Head of U.S. Copyright Office Delivers Columbia Law School's Horace S. Manges Lecture

Maria Pallante Says 'The Next Great Copyright Act' Must Address Technology, Authors' Rights
pallante.jpg
Hon. Maria Pallante

New York, March 26, 2013—The country needs a new copyright act that embraces the expansion of technology and reforms ownership rights in terms authors can understand, the Hon. Maria Pallante, Register of the United States Copyright Office, said recently in her keynote address at Columbia Law School’s 26th annual Horace S. Manges Lecture.
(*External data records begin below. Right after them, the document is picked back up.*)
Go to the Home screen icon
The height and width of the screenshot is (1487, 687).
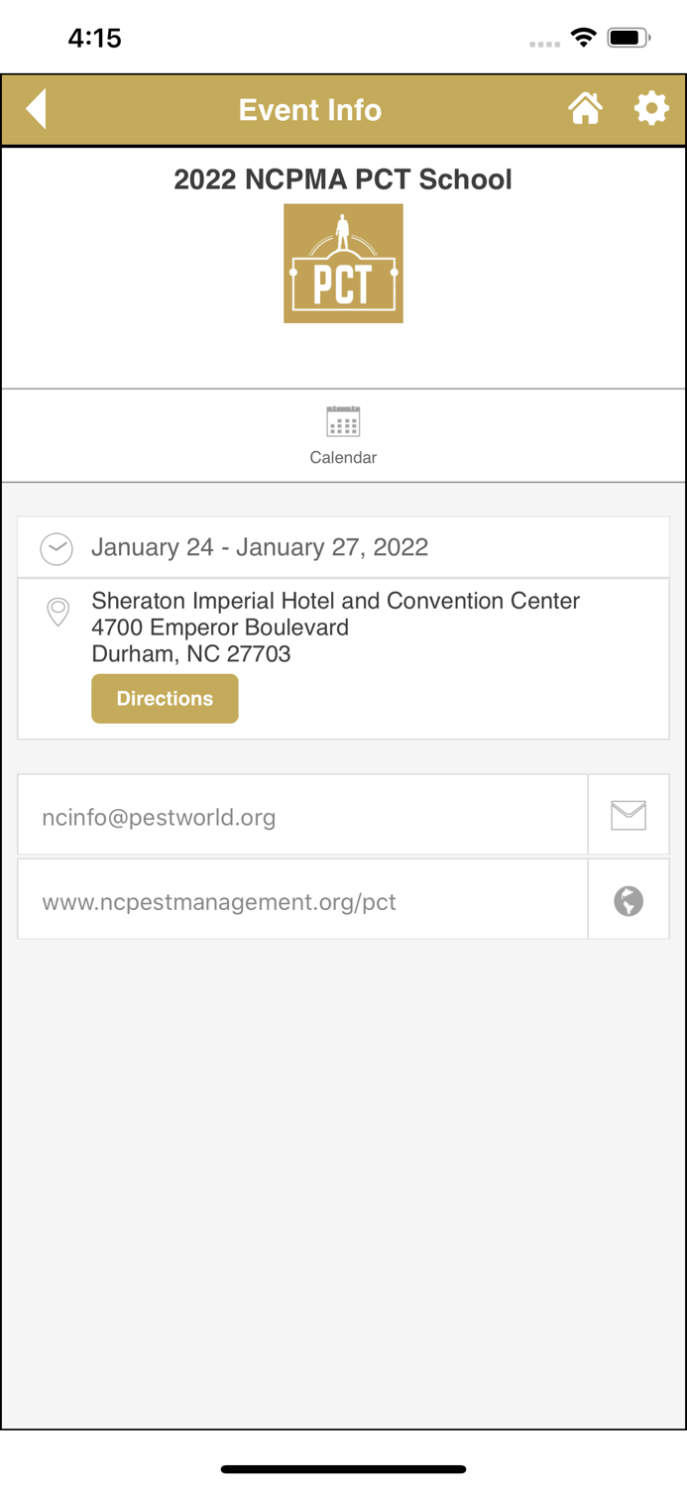pos(585,109)
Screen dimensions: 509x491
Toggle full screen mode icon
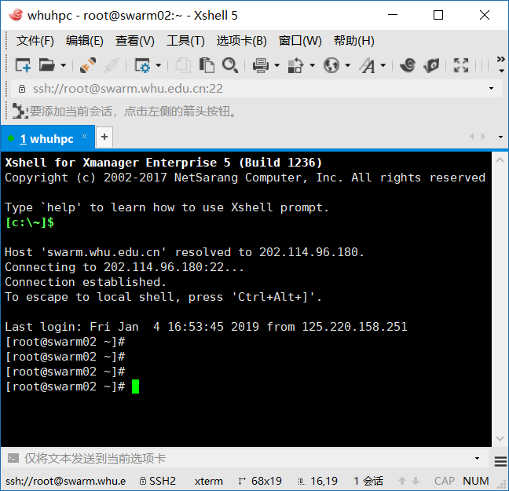pyautogui.click(x=461, y=65)
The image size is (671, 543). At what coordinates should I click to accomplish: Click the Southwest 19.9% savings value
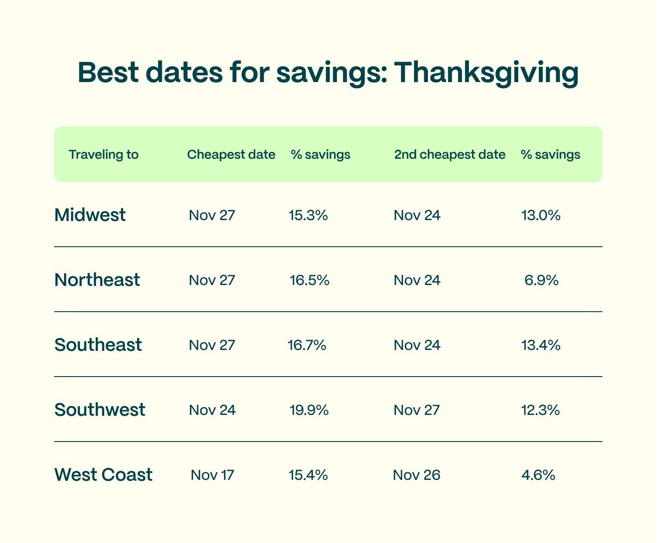tap(309, 410)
“If one needs an army of lawyers to understand the basic precepts of the law, then it is time for a new law” Pallante said.
 
More than a hundred students, faculty, and professionals attended the March 4th lecture to hear Pallante describe what she called “The Next Great Copyright Act.” Any new legislation must clarify existing areas of the law like orphan works and statutory licenses, and address new areas like the mass digitization of copyrighted material, Pallante said.
 
The last intense policy period in copyright law occurred in the mid-90s with the passage of the Copyright Term Extension Act and the Digital Millennium Copyright Act, which, among other things, extended copyrights and criminalized technology that circumvents copyright controls, respectively.
 
But as technology continues to evolve, Pallante said it is time to revisit those laws and analyze their effects.
 
Congress’ paramount obligation is to the author, she said, adding that any new copyright act should allow writers meaningful—although not absolute—control and exploitation opportunities for their creative work. A law that does not provide for authors would not be in line with America’s core values of promoting and reimbursing creative expression, Pallante said.
 
ginsburg.jpg
 Pallante was introduced by Professor Jane C. Ginsburg. co-director of the Kernochan Center
“I would like to encourage Congress not only to think about copyright law but to think big,” she said. “The next great copyright act is as exciting as it is possible. Most importantly, it is a matter of public interest.”
 
The Kernochan Center for Law, Media and the Arts’ Horace S. Manges Lecture was established in 1986 by Weil, Gotshal & Manges in memory of their late partner Horace S. Manges, who spent his career as a trial lawyer and counsel to leading writers and publishers and to the Association of American Publishers. Later in life, he helped found the Copyright Society of the U.S.A.
 
The lecture is given each year by a lawyer who is influential in the field of intellectual property. Pallante was appointed head of the Copyright Office in 2011. She previously served as intellectual property counsel to the Solomon R. Guggenheim Foundation, as executive director for the National Writers Union, and as assistant director to the Authors Guild, Inc.